Text shown →
April 26th, 2024

Soup kitchen to move from sit-down to takeout meals


By Tim Kalinowski on December 23, 2020.

Herald file photo by Ian Martens Volunteers Trudy Seely, Elizabeth Cook and Sandra Luchka help serve up meals during a lunch service earlier this year at the Lethbridge Soup Kitchen. @IMartensHerald

LETHBRIDGE HERALDtkalinowski@lethbridgeherald.com

As of Tuesday, the Lethbridge Soup Kitchen will no longer be offering sit-down meals to Lethbridge’s homeless community inside its existing dining facility.
“We were approached by the City of Lethbridge,” explains Bill Ginther, executive director of the Lethbridge Soup Kitchen, “even though it is not within their mandate to tell us how we should operate, but they felt they would really like us to move away from sit-down meals, which we have been doing since the pandemic hit back in March. We had reduced our number of seats per table from eight down to two, but they still thought we were at risk, possibly, for an outbreak.”
Ginther says hot meals are still being prepared three times a day at the soup kitchen, but are being transported to the nearby Alpha House where individuals can social distance more easily while eating. However, says Ginther, not all the soup kitchen’s clients live in the shelter, and they will still be making accommodations for those individuals to come in to eat if needed.

Problems to work on →
a) List every person named in the soup kitchen article.
b) Pick up the soup kitchen article after its last sentence and keep writing.
You won't need the records that come next.

Given records →
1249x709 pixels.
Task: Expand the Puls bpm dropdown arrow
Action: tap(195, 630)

==

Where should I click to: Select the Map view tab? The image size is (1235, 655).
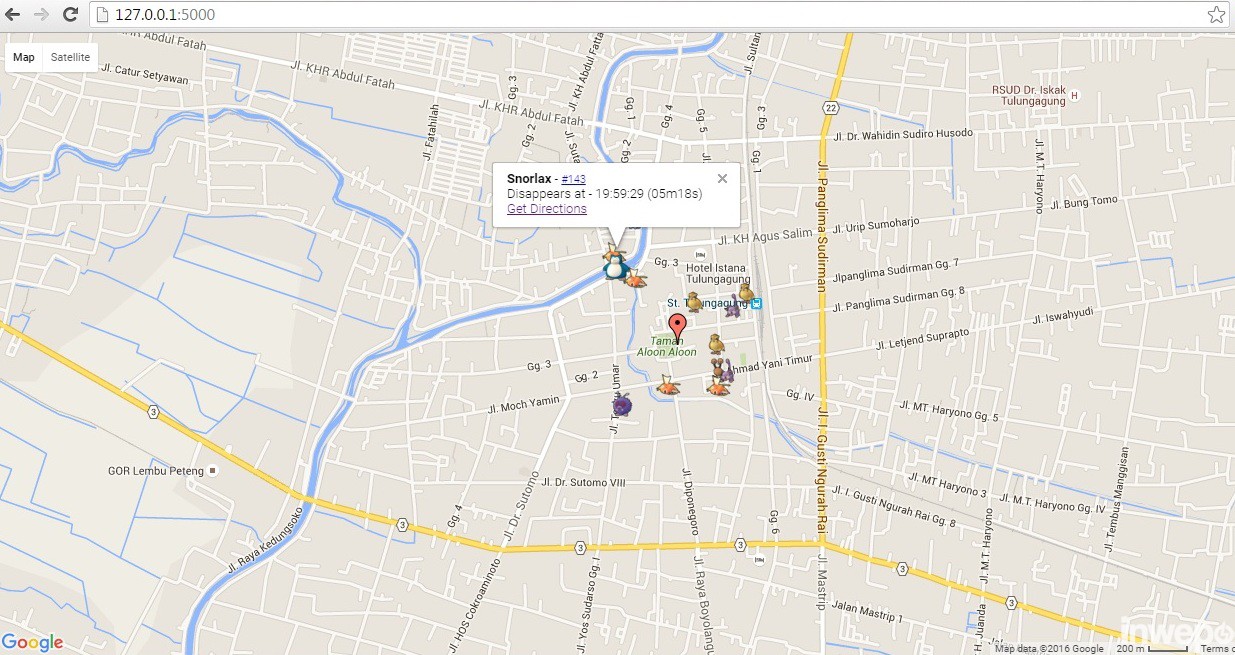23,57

==

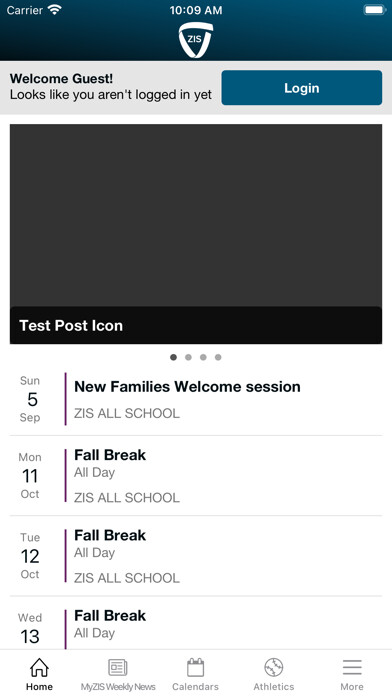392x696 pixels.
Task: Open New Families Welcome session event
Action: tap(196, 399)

Answers for each item →
a)
Tim Kalinowski
Ian Martens
Trudy Seely
Elizabeth Cook
Sandra Luchka
Bill Ginther

b)
“There are some people that don’t live in the shelter,” he says, “they are on their own, they are working poor, or those who live on the streets; so they are allowed to come in at one per table and very well-spaced. That is the adjustment we made as of (Tuesday) morning.”
Ginther says there have been no COVID cases associated with the Lethbridge Soup Kitchen to date, but says they have voluntarily made this adjustment out of an abundance of caution.
“We want to go on record as doing all we can to mitigate whatever we can to stop a potential spread,” he says.
Ginther concedes it will take some time for guests and volunteers at the soup kitchen to learn to cope with this new normal.
“One of the things our staff say they will miss is they will be unable to interact with our guests,” he says. “The guests we have, which are upward of 100 or more at times, we know most of them by name. If we don’t know the name, we know their faces.”